Happier Than Ever also touches on more frightening themes, with "NDA" targeting Eilish's stalker. One of the few tracks that revisit the unnerving sonics that made critics brand her a pop prodigy, it's filled with plucky synths and distorted vocals reminiscent of Madonna's Music deep cut "Nobody's Perfect."
"I really don't like to be alone. I do like having anonymity, or autonomy, but I really am flipped out when I'm alone. I hate it," Eilish told The Guardian. "I have a lot of stalkers and I have people that want to do bad things to me. I also am freaked out by the dark and what's under beds and couches. I have a lot of weird, irrational fears. So I'm still at my parents' house a lot. I just love my parents and really like it here. It's very comforting."
That feeling of comfort is nonexistent on "Your Power," which spotlights abusive and predatory men. The stripped ballad, with Eilish's signature low decibel barely rising above a murmur, is devastating: "But you ruined her in a year, don't act like it was hard / And you swear you didn't know / No wonder why you didn't ask / She was sleepin' in your clothes but now she's got to get to class."
But the album's heaviness is balanced with a healthy dose of horniness, indicative of just how grown Eilish is becoming. "Billie Bossa Nova" is a sensual, hip-swaying tale of keeping her secret lover's identity hidden as they make love in a hotel room.
And "Oxytocin" (titled after the "love hormone") can travel two ways: a head rush in a '90s London rave surrounded by sweat and hot beer breath, or a designer drug-fueled Crystal Castles concert in the mid-'00s. But Eilish's feral screams ("YOU SHOULD REALLY RUN AWAY!") are all her own.
"There was flashing in my head when we made that. The color of whatever was in my brain while making it was dark, but also a flashing yellow," she told The Guardian of the track, which was birthed from her synaesthesia. "Honestly, the images I have for 'Oxytocin' were just sex. That's it. All different kinds and styles and colors and locations. That's really what was in my head. Sex."

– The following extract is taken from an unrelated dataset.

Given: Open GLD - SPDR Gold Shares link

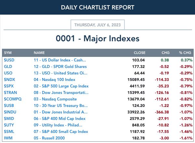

Eilish's artistic prowess is best captured on the album's title track. Beginning with those familiar, dreamy ukulele plucks from her debut days, the second half is an electric guitar-ripping rock shocker. It's a raw therapy session as she gets over a shady ex: "I don't relate to you 'cause I'd never treat me this s***y / You made me hate this city."
About the title track, "Do you ever want to say something to somebody for a really long time? You don't really know what you want to say or how to say it," she explained to NPR. "Then maybe you have a conversation with somebody else, or you think a little bit about it, and you figure out what it is you've been trying to say for this entire period of time? That's how it felt: That was the entire writing process, that was the recording process. Everything involved in this song felt like how it feels when you finally find the words for something."
The singer, well known for her controlled soprano whispers, breaks her own boundary on "Happier Than Ever," allowing her voice to get loud, ugly and angry. It's the album's least restrained moment and the most relatable form of catharsis.
"I'm in love with my future / Can't wait to meet her," Eilish croons on "My Future." The single is a semblance of hope, which is tucked within an album by a woman ready to move on from the disappointments blocking the joys of her own womanhood.
But there will come times where you just want to scream your head off—and Eilish will provide the megaphone.